# [Written request 1]
Answer these questions from the forum post on serializing concurrent updates, one line each:
(a) What does the post say to do when an update conflict occurs?
(b) What term does it suggest searching the list for if holes in the sequence are a problem?
(c) In the two-phase locking list, which kind of lock matches "repeatable read"?
# [Written request 2]
In the forum post on serializing concurrent updates, recast the paragraph beginning "That will leave holes in the sequence" as a bulleted list that keeps its main facts.
# [Written request 3]
Go on with the forum post on serializing concurrent updates, picking up right after its last sentence.

# [Extract]
Subject Re: [firebird-support] Re: Serializing concurrent updates
Author Ann W. Harrison
Hi Timo!

> What is the long answer? :-)

Actually, I looked at your question too quickly and missed the
fact that you've only got one record and you're updating it.
In that case, you don't need a unique index - it won't do any
good with only one record. You'll get update conflicts automatically.
Roll back and try again. When you succeed, you will have stored
the next value.

If you had selected the max value in the table and then stored
a new row with that value plus one, you'd need the unique descending
index.

Here's the reason you don't want to use generators...


> no transactions: V1 is the current value in MyTable
> T1: starts
> T2: starts
> T2: generates a next unique value, V2, updates the value in MyTable
> T2: commits (new transactions see V2 after this, it is ok)
> T1: reads value from MyTable, gets V1 (getting V2 would be incorrect)
> T1: commits
>
> If using a generator, T1 gets V2 if it reads the current value of the
> generator, and this is wrong in my case. I hope you understand what I
> am trying to say.

Well, another short answer is to use generators. Rather than
reading the record and adding one to the stored value, get the
next generator value, update the records with that, and return
the value you got. T1 will continue to see V1.

That will leave holes in the sequence if any transaction rolls
back, which may be a problem. Given that you're updating a
single row rather than inserting new rows, you're going to get
a lot of update conflicts using the generator solution and so
a lot of rolled back transactions. Inserting the new value rather
than updating one existing record will reduce the number of
rolled back records and if you have a descending unique index,
performance should be OK.

If holes in the sequence are a problem, search this list for
the term "auditable" to find a solution - not simple, but a
solution.

A longer answer is that transaction serializability is a hard
problem, especially if you are willing to consider several
different concurrency control methods. The SQL standard levels
of isolation corresponds very closely to the behavior of systems
that use two-phase locking for concurrency control. Two-phase
locking works like this

Don't hold any locks --- read uncommitted
Exclusive locks on records written --- read committed
Shared locks on records read --- repeatable read
"Predicate" locks --- serializable

One of the may cute aspects of the SQL standard is that reads
in "repeatable read" isolation are not repeatable. They suffer
from "phantoms" - meaning that if you look for brown bears
(select species from bears where color = upcase ('brown');
several times in the same transaction, you may get more results
on later queries than earlier, either because somebody stored
and committed a new brown bear, or because somebody changed
some bear from white to brown.

Thus "predicate" locks - i.e. locks on the "brownness" of bears.

# [Material provided]

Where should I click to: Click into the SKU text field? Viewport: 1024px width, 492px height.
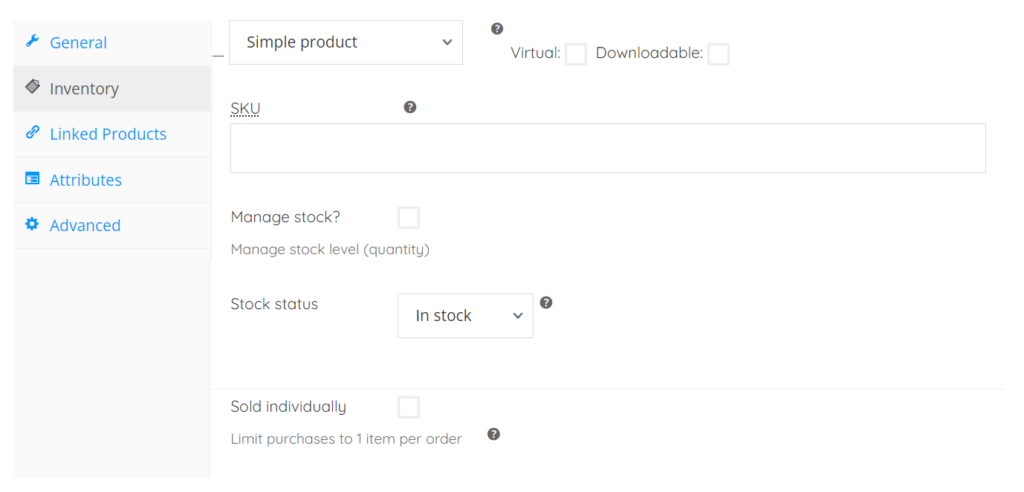607,148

# [Task result 1]
(a) Roll back and try again.
(b) "auditable"
(c) Shared locks on records read.

# [Task result 2]
- The generator approach leaves holes in the sequence if any transaction rolls back, which may be a problem.
- Because a single row is updated rather than new rows inserted, it will cause many update conflicts and so many rolled-back transactions.
- Inserting the new value instead of updating one existing record reduces the number of rolled-back records.
- With a descending unique index, performance should be OK.

# [Task result 3]
In practice predicate locking is normally accomplished by locking
the access paths or by locking position in an index. The result
is that any full table scan locks out writers for the whole table.
And, for example, if you've got a table where some bears are black,
some are brown, and some are white, with an index on color, a
transaction that selects brown bears will block the insertion of
grey bears, green bears, blue bears, and purple bears. Albino
bears and yellow bears can still get in. As you can imagine,
a fully-serializable lock based system is likely to deadlock.

So that's the locking perspective. When you get to serious levels
of isolation, the effect of the locks is to order both reads and
writes. If you remember, I said something earlier about ordering
writes when I was blathering about optimistic concurrency control.
Your particular problem requires that both reads and writes be
ordered.

MVCC (multi-version concurrency control) establishes an order for
writes but not reads.

Read stability is maintained by keeping multiple versions of
records, each tagged with the transaction identification of
the transaction that created it. When a transaction starts,
it decides which other transactions were committed at that
instant, and reads the newest version of each record that was
created by a committed transaction. OK?

Seems pretty easy ... I see the state of the world as it was when
I started. If you and I are running at the same time, we see the
same thing. If we both write things that are ignored by the other,
there's no problem - either of us could go first. If we both
try to update or delete the same row, Firebird recognizes a fatal
condition - one of us is trying to change a row when we can't see
the most recent version. That rule prevents lost writes - where
you make brown bears green and I make brown bears grey, accidentally
eliminating all green bears. As long as we're changing the same
records, our writes are ordered.

What MVCC doesn't prevent are the effects of unordered reads.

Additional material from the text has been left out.